Schematic of solar desiccant cooling.
The hot desiccant material absorbs moisture from incoming ventilation air and
increases the dry-bulb temperature. This dry air stream is cooled in two
steps. First, it is sensibly cooled by heat exchange with the building
exhaust air. Then it is evaporatively cooled and partially rehumidified by
contact with a water spray. The exhaust air from the building is
evaporatively cooled to improve the performance of the heat exchanger. After
being heated by heat exchange with the incoming air, the exhaust air is
further heated by energy from the solar system and/or from an auxiliary energy
source. The hot exhaust air passes through the desiccant material and desorbs
moisture from it, thereby regenerating it for continuation of the process.

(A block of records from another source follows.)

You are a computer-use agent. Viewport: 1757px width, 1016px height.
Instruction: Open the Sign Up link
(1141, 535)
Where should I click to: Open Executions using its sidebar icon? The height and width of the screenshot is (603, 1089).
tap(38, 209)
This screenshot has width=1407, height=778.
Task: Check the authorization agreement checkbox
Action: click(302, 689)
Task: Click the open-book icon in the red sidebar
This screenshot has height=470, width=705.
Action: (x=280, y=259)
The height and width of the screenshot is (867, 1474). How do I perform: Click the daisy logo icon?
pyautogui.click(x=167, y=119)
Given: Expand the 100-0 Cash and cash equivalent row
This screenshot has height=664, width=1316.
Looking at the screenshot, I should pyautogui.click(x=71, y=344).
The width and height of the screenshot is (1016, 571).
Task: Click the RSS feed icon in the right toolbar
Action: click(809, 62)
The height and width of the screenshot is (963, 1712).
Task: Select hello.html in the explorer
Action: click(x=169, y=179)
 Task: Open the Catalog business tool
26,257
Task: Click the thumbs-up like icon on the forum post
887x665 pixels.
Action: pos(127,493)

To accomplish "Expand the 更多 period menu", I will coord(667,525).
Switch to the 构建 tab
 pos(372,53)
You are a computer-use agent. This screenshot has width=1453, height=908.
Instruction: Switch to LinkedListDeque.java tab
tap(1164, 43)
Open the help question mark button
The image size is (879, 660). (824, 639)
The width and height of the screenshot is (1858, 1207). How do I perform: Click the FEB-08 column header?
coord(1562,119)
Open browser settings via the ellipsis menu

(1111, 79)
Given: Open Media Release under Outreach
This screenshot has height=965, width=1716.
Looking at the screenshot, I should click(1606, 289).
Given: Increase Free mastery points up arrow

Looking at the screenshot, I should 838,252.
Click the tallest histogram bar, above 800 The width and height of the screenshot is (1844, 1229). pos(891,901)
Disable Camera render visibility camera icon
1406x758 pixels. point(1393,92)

Desiccant systems have faced problems of high parasitic power and large space
requirements relative to capacity. Because of their bulkiness, the systems
may have primary application in the low capacity range (i.e., residential
systems) if and when ways can be found to reduce parasitic power requirements
to acceptable levels.
The Institute of Gas Technology (IGT) has been investigating design
modifications in a prototype 3-ton system. AiResearch is developing a
1-l/2-ton desiccant cooling system around a radial flow design. Illinois
Institute of Technology is developing a dehumidifier of a cross-flow design
that will provide more compact and efficient operation than previous designs.
Zeopower is developing a unique closed cycle desiccant system in which the
desiccant is integral with the collector.